--- Source material ---
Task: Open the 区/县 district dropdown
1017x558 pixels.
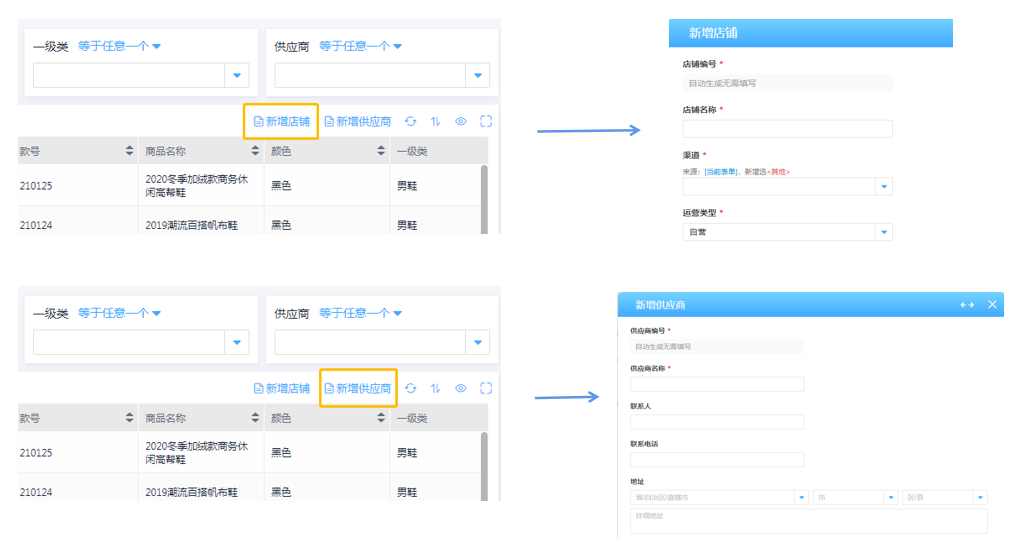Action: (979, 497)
* * *
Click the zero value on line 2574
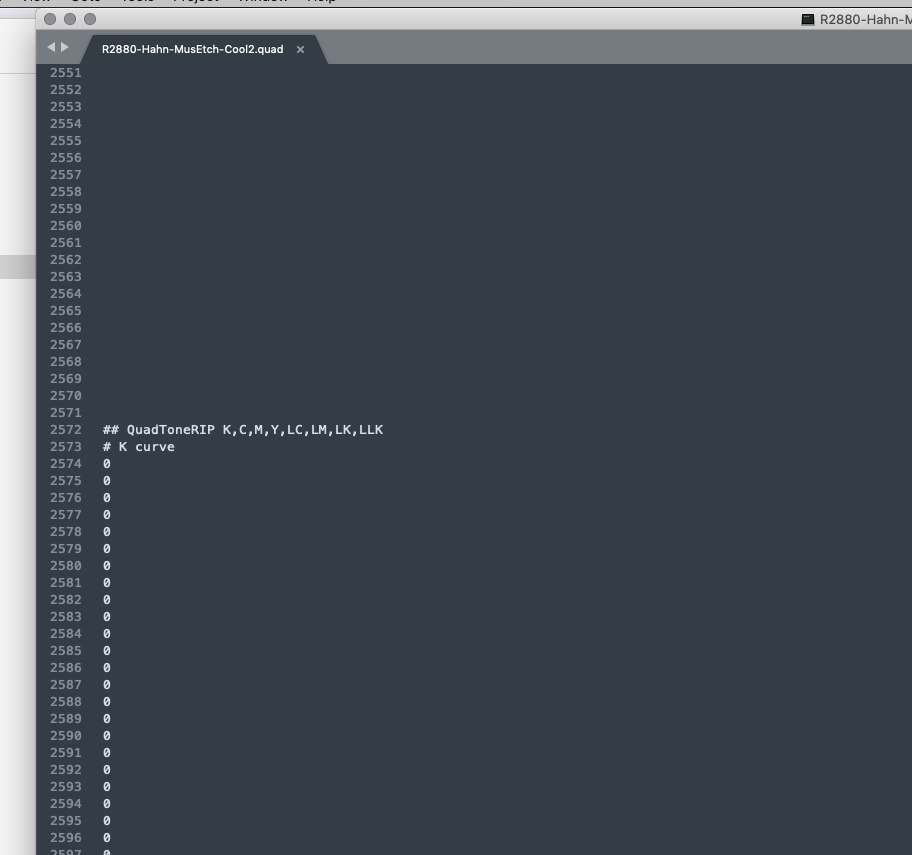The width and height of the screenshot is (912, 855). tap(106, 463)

--- Exercise goal ---
Copy the entries from the line containing "Task: Open the 区/县 district dropdown" through the line containing "Action: (979, 497)", both included, and leave the pictures out of your copy.

--- Output of the task ---
Task: Open the 区/县 district dropdown
1017x558 pixels.
Action: (979, 497)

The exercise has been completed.